Recipe November 1, 2023

Pumpkin Cheesecake Recipe for Thanksgiving

This Pumpkin Cheesecake recipe was found in the pages of Family Circle magazine ages and ages ago. I used to make it every year for Thanksgiving, probably until I went gluten free. I found the recipe again the other day and if I can find a ready made gluten free pie crust this year, I think I’ll make this again. Although, if I’m feeling extra bakey and want to try to make my own pie crust……

The recipe calls for a double pie crust and uses the second pie crust to cut out stars (however, I seem to remember having a leaf cookie cutter, I don’t remember cutting out stars…) to line the crust after you have filled it with the cheesecake and pumpkin layers to make it extra pretty. From what I remember this was always a pain in the you know what. One because I probably didn’t have the right size cookie cutter and two my patience with baking was not great back then LOL.

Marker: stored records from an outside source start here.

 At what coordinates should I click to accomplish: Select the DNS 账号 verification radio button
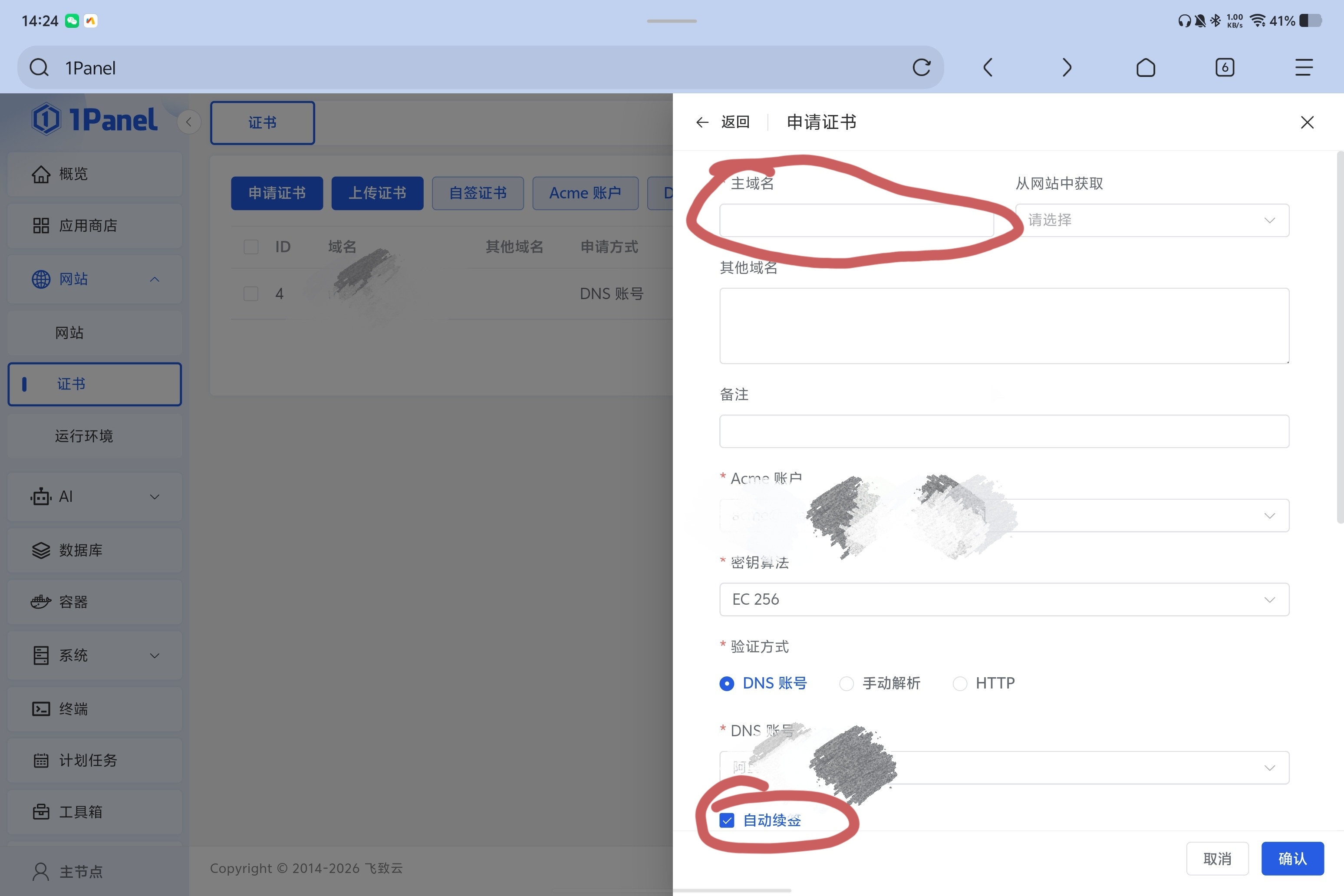point(726,683)
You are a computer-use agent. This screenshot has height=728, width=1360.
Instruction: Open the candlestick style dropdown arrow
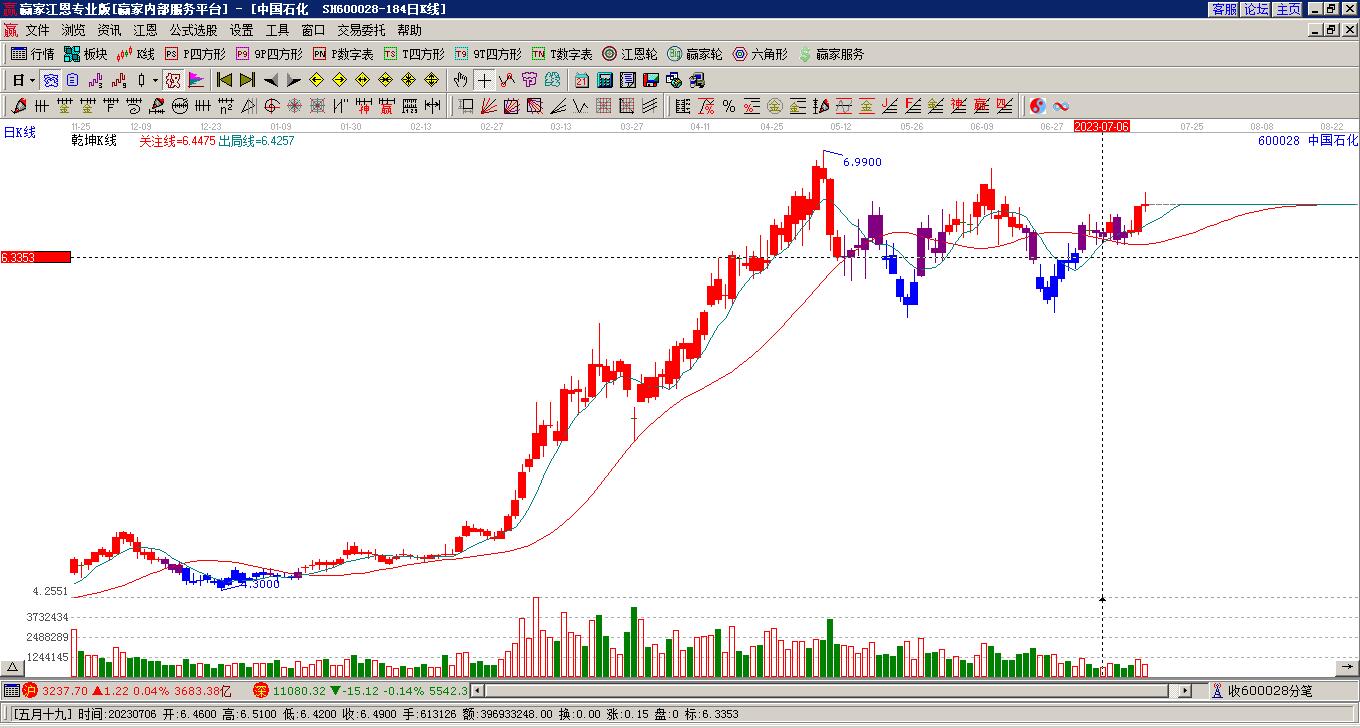[x=155, y=80]
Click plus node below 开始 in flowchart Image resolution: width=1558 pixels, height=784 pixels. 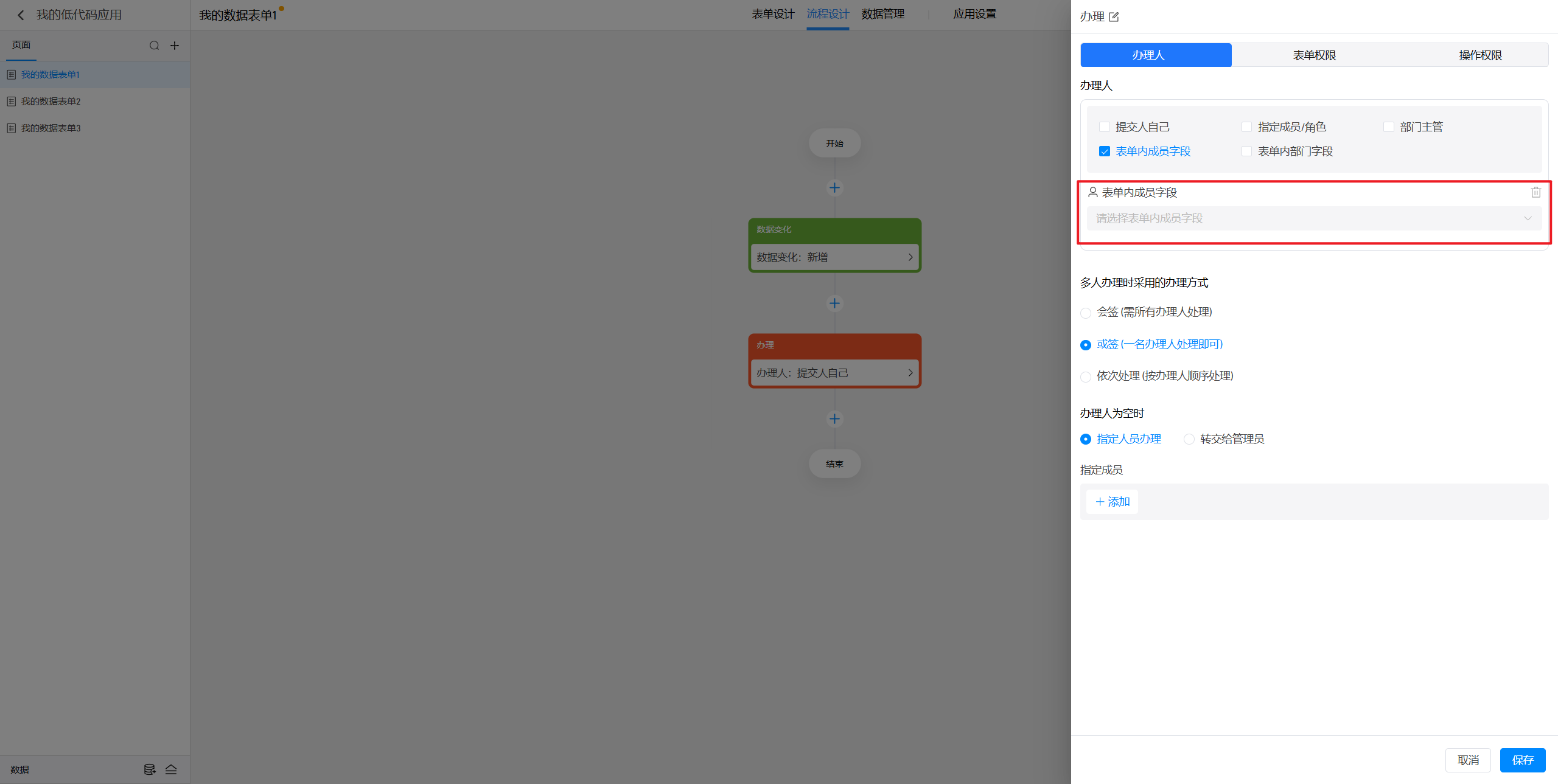[x=834, y=188]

I do remember my Mom, Sister and I loving this pie so I felt it was worth the extra work of placing the stars (or leaves) around the edges. Although, I do remember one year the fancy crust pieces were burnt to a crisp, but the rest of the pie was delicious. I probably forgot to put the foil on the edges of the pie, therefore a burnt crust.

Pumpkin Cheesecake

Ingredients:

  • 1 package ready to roll piecrust (or handmade pie crust for double crust pie)

Cream Cheese Layer

  • 1 package cream cheese, at room temperature
  • 1/3 cup granulated sugar
  • 3/4 tsp vanilla extract
  • 1 egg

Pumpkin Layer

  • 1 cup pumpkin puree (not pie filling)
  • 3/4 cup evaporated milk
  • 1/2 cup packed light brown sugar
  • 2 eggs
  • 1 1/2 tsp pumpkin pie spice
  • 1/4 tsp salt

Egg Wash

  • 1 egg beaten with 1 tsp water

Instructions

  1. Heat oven to 400 degrees. Fit one pie crust into 9 inch pie plate and refrigerate until ready to fill. Unroll second pie crust and cut out 50 stars, place on baking sheet and refrigerate until ready to use.
  2. Cream Cheese Layer: In medium bowl, beat all cream cheese layer ingredients together until smooth. Spread evenly into bottom of pie crust.
  3. Pumpkin Layer: In a large bowl mix pumpkin layer ingredients together until smooth. Using a ladle gently spoon pumpkin mixture over cream cheese mixture.
  4. Brush edge of pie with egg wash. Overlap stars around edge. Brush stars with egg wash. Bake at 400 degrees for 15 minutes. Cover edges with foil, reduce heat to 350 degrees and bake for an additional 45 minutes.
  5. Cool pie completely on rack. Refrigerate until completely chilled. Before slicing leave out for 30 minutes.